"Sedang diperiksa," kata Kabid Humas Polda Metro, Kombes Pol Boy Rafli Amar saat dihubungi wartawan, Selasa (15/12/2009).
Informasi yang diperoleh detikcom, September 2009 lalu, Rifki terlibat perkelahian dengan teman seusianya sehingga mengakibatkan luka di kepala temannya itu.
Perkelahian dipicu dari perebutan minyak tirisan dari tangki pengangkut minyak. Usai berkelahi, Rifki kemudian melarikan diri.
Beberapa waktu kemudian, polisi berhasil menangkap Rifki di kawasan Bekasi (sebelumnya ditulis Tanjung Priok, Jakarta Utara). Saat hendak dibawa ke kantor polisi, mata Rifki kemudian ditutup.
Kemudian di daerah Sunter Podomoro, Jakarta Utara, Rifki disuruh turun dari mobil polisi yang mengangkutnya itu. Namun, RH justru menembak kaki kanan Rifki. Rifki kemudian ditahan di kantor
polisi dengan peluru yang masih bersarang di kakinya. Karena tidak kunjung dikeluarkan, kaki Rifki kemudian membengkak. Sehingga Rifki kemudian dilarikan ke RS Polri, Jakarta Timur. Keluarga Rifki pun baru mengetahuinya sebulan yang lalu.

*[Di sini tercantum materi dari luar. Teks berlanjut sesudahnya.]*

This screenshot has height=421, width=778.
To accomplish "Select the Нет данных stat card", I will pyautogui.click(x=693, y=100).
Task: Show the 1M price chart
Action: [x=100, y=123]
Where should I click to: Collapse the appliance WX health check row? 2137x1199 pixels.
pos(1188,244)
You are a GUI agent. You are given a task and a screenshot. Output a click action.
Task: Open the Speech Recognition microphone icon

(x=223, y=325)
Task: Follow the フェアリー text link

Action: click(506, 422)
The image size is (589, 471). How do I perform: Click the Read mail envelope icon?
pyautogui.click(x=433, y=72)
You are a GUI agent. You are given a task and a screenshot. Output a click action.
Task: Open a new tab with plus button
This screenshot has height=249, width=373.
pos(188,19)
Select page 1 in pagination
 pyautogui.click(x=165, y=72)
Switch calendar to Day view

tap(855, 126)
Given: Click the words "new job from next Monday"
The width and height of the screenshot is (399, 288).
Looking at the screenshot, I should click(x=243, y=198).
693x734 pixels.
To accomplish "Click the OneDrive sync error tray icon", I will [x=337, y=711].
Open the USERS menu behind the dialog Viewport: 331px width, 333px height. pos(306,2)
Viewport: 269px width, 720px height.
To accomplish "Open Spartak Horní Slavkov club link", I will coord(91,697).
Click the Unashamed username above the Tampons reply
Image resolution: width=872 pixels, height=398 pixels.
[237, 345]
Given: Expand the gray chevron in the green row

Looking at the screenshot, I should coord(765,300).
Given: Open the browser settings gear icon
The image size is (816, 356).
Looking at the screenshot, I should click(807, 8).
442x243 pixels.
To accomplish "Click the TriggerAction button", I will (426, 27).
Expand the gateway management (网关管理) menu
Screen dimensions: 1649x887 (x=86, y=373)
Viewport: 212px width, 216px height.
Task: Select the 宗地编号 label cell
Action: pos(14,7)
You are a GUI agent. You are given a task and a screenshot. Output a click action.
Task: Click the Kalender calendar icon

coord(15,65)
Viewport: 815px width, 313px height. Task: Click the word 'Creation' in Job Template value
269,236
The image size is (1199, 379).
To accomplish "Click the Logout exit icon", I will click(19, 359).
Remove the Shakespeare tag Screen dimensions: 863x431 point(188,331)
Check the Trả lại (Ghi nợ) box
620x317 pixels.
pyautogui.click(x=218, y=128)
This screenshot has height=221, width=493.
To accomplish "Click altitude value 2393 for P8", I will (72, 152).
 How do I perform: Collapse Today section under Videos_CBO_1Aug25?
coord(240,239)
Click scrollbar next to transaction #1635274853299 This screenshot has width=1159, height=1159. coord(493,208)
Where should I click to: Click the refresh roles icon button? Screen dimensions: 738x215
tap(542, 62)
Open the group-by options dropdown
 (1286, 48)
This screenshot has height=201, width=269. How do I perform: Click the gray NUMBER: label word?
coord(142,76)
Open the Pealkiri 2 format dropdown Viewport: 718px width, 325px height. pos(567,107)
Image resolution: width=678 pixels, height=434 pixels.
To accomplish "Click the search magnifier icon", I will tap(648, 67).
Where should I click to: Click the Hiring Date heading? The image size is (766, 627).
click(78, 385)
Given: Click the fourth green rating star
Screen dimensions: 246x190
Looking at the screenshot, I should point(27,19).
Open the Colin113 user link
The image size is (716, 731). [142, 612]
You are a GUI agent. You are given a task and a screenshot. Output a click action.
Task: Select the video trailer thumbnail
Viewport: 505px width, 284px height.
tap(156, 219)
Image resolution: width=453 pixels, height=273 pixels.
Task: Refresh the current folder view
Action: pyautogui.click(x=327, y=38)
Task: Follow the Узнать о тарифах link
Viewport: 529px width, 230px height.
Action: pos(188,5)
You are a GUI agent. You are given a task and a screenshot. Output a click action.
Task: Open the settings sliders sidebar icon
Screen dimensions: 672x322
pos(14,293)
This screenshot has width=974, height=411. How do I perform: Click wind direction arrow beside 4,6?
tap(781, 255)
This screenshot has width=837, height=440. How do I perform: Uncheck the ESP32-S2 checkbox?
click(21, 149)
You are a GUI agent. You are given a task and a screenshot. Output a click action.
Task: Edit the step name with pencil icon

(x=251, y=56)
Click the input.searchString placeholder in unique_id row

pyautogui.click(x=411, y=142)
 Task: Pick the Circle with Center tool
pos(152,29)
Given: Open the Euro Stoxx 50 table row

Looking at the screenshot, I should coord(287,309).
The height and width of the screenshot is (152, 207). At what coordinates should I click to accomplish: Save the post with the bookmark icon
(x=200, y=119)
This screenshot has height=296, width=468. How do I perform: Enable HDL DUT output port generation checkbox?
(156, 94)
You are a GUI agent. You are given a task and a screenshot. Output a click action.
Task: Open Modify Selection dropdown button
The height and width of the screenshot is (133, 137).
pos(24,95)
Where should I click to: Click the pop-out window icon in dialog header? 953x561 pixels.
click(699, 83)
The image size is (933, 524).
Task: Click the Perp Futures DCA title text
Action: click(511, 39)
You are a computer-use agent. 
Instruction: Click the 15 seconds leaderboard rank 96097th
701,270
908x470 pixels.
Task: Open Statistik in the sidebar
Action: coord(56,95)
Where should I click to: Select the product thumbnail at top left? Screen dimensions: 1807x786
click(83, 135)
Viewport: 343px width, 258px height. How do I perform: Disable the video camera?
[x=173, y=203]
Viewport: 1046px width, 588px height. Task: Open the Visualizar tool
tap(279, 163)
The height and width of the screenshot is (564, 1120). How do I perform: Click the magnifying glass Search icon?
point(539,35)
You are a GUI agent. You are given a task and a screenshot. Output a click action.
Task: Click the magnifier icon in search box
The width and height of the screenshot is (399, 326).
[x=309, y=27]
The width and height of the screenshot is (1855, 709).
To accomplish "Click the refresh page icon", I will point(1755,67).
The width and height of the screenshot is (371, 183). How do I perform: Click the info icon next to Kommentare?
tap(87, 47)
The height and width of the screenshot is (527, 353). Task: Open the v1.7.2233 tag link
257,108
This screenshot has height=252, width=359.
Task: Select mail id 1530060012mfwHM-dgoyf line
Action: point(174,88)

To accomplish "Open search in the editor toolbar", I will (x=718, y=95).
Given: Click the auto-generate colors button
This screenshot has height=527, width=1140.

Memandang hal itu, Kapolda Metro Jaya Irjen Pol Wahyono mengatakan akan mendalami dugaan kesalahan prosedur dalam penangkapan Rifki.
"Kita akan dalami. Karena jangan sampai itu menjadi imej buruk bagi Polri," kata Kapolda usai memusnahkan jutaan keping CD bajakan di Mapolda Metro Jaya, Jl Sudirman, Jakarta.